Un jour de mars 2016. Il est 14h.30 dans la Villa du Parc, à Annemasse. Mais, à travers les vitres obscurcies pour les besoins de la projection, il semblerait que la nuit tombe sur le parc Montessuit, plutôt désolé sous la pluie. Une ambiance qui convient tout à fait au propos d’Azurasein. L’exposition déroule sur deux niveaux l’uchronie (ainsi qu’on nomme une réécriture de l’histoire à partir d’un passé modifié), à laquelle Nicolas Moulin consacre depuis plusieurs années une partie de son œuvre. Certaines pièces déjà montrées viennent s’insérer dans un ensemble alternant photographies truquées, vitrines, films, textes de pure science-fiction sobrement proposés sur des tables de lecture, diaporama, sculpture, sans omettre le son.
En prologue, l’installation Subterannean se compose de trois rétroprojecteurs à rhodoïds tout à fait obsolètes. Montés sur des socles d’acier et munis de moteurs qui font défiler bruyamment la feuille de rhodoïd entre deux cylindres, ceux-ci occupent l’espace comme des sculptures. Les images projetées sur les murs, dont les angles coupés aux quatre coins suggèrent un encadrement désuet, apparaissent transparentes et pâlies, fantomatiques, en contraste avec ce qu’elles montrent, ces immeubles cyclopéens d’une mégapole de béton inachevée. En dépit de son aspect agressivement moderne, on songe à la Cité des Immortels dont Borges écrit que « les dieux qui l’édifièrent étaient fous» (L’Aleph). Dans ce qui aurait dû être une fourmilière humaine, toute vie semble s’être arrêtée. Seul règne un silence palpable qui n’est pas sans rappeler cette autre œuvre de Nicolas Moulin, Vider Paris (2001), où l’on reconnaissait à ses monuments la ville désertée aux immeubles murés jusqu’au second étage. La netteté des volumes et les murs lisses de la ville morte excluent l’idée que l’on se fait traditionnellement d’une ruine, mais l’absence de toute trace d’activité humaine écarte tout autant celle d’un chantier.

========================================================================

== Exercice A ==
Recopiez le passage de l'article sur l'exposition Azurasein qui va de « Un jour de mars » jusqu'à « omettre le son. ».
== Exercice B ==
Dans l'article sur l'exposition Azurasein, relevez toutes les formes d'œuvres et de supports que l'ensemble de l'exposition fait alterner, d'après l'énumération du premier paragraphe.
== Exercice C ==
Écrivez la suite de l'article sur l'exposition Azurasein à partir de la dernière phrase donnée.

== Enregistrements ==
========================================================================

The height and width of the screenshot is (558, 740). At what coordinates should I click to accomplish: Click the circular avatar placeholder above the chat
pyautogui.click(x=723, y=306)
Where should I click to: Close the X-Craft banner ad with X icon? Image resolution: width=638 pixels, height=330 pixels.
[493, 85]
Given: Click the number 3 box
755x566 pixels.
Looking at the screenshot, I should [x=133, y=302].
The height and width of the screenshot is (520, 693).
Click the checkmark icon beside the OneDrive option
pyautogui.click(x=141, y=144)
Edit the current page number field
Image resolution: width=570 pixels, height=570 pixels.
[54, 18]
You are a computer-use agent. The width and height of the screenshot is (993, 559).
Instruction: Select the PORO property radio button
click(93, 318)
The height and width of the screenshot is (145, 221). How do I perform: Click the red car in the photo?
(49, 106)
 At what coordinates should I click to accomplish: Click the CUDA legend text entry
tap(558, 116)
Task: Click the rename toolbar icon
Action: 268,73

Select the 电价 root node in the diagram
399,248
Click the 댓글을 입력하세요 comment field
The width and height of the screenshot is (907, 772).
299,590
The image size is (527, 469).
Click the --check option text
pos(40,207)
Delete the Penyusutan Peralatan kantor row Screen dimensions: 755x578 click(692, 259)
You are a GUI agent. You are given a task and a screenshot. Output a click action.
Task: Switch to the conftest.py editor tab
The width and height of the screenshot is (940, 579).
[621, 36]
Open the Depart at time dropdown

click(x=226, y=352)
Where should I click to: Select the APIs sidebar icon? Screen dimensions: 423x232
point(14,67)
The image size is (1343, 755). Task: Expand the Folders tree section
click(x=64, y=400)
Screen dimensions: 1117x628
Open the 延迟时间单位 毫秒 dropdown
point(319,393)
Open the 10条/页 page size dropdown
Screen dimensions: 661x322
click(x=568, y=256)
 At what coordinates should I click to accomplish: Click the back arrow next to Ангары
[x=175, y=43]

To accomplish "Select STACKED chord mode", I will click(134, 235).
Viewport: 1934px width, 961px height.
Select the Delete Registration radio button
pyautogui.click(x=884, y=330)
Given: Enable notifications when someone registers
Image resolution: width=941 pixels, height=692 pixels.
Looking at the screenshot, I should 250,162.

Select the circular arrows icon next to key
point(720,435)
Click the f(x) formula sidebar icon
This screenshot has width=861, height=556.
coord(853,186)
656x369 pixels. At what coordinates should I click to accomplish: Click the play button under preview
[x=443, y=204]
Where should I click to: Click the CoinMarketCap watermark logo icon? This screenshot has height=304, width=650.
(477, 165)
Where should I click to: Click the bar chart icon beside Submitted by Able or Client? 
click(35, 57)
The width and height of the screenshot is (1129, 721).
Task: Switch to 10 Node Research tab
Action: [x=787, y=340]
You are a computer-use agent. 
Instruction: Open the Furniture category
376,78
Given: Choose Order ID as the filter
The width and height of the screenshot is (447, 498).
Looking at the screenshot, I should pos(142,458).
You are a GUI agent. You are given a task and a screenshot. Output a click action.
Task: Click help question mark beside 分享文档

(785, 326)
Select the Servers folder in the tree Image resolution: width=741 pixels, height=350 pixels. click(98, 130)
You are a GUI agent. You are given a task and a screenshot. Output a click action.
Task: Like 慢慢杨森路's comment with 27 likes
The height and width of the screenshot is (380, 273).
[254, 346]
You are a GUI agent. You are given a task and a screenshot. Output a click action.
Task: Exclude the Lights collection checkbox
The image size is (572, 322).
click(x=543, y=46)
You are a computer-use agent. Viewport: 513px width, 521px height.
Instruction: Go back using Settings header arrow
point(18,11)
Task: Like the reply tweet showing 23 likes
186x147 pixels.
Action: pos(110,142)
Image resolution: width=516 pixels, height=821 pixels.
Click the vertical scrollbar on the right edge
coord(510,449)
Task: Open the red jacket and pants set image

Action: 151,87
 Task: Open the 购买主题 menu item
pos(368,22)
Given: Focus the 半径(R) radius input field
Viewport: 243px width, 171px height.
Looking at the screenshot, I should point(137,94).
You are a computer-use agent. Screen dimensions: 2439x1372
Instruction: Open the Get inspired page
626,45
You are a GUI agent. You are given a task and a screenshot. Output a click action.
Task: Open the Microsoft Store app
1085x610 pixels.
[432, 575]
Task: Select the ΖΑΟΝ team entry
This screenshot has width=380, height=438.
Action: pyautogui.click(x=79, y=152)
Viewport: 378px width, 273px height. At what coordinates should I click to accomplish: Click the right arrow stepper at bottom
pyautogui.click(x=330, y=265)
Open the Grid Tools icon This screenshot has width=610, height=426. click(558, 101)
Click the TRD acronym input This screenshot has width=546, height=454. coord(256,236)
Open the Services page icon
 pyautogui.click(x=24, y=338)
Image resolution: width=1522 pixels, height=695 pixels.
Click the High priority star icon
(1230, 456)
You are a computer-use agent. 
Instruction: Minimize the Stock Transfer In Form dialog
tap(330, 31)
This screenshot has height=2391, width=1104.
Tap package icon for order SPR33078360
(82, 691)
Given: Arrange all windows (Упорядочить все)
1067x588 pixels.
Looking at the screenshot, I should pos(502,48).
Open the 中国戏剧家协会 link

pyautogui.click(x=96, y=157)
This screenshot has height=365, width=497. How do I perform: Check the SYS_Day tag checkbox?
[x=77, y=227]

========================================================================

== Réponse attendue A ==
Un jour de mars 2016. Il est 14h.30 dans la Villa du Parc, à Annemasse. Mais, à travers les vitres obscurcies pour les besoins de la projection, il semblerait que la nuit tombe sur le parc Montessuit, plutôt désolé sous la pluie. Une ambiance qui convient tout à fait au propos d’Azurasein. L’exposition déroule sur deux niveaux l’uchronie (ainsi qu’on nomme une réécriture de l’histoire à partir d’un passé modifié), à laquelle Nicolas Moulin consacre depuis plusieurs années une partie de son œuvre. Certaines pièces déjà montrées viennent s’insérer dans un ensemble alternant photographies truquées, vitrines, films, textes de pure science-fiction sobrement proposés sur des tables de lecture, diaporama, sculpture, sans omettre le son.

== Réponse attendue B ==
- photographies truquées
- vitrines
- films
- textes de pure science-fiction
- diaporama
- sculpture
- son

== Réponse attendue C ==
Lorsque je les avais vues – du moins en partie, car il s’agit d’une œuvre évolutive – dans la galerie parisienne Chez Valentin, en 2013, ces images d’une utopie urbaine à l’abandon renvoyaient pour moi aux architectures des régimes totalitaires du siècle dernier, en amplifiant encore leur mégalomanie et leur esthétique rigide. J’ai ensuite appris qu’elles devaient aussi beaucoup aux constructions brutalistes de la ville de Sheffield, peut-être à l’hôtel Ryugyong de Pyongyang, pyramide de cent cinq étages jamais terminée, ou à bien d’autres sources. A la Villa du Parc, elles s’insèrent désormais dans un récit, comme tous les éléments de l’exposition, que l’on ne perçoit plus comme une succession de pièces autonomes, mais comme une seule et unique œuvre. On peut lire, dans les pages d’un « roman en cours », qu’Azurazia, capitale administrative « qui n’en avait jamais été une et ne le serait certainement jamais » résulte du naufrage d’un projet moderniste proprement insensé : « les soixante-quatre corporations d’Azurazia n’étaient jamais parvenues à peupler le dédale de tours gigantesques posé sur cette île artificielle au pied du barrage de Gibraltar, côté Atlantique. Ceux qui avaient entrepris de vider la Méditerranée pour irriguer le Sahara, avaient préféré, devant le désastre, faire comme si de rien n’était». On aperçoit entre les murailles de béton, lointaine et grise sur un ciel pâle, la statue colossale du « Derviche conquérant d’Azurazia, armé de sa pioche et brandissant son bras vers la Méditerranée disparue». On le retrouvera plus loin, sur un mur d’hypothétiques photogrammes extraits d’une série télévisuelle jamais réalisée, deux minuscules silhouettes humaines donnant l’échelle de la monstrueuse statue.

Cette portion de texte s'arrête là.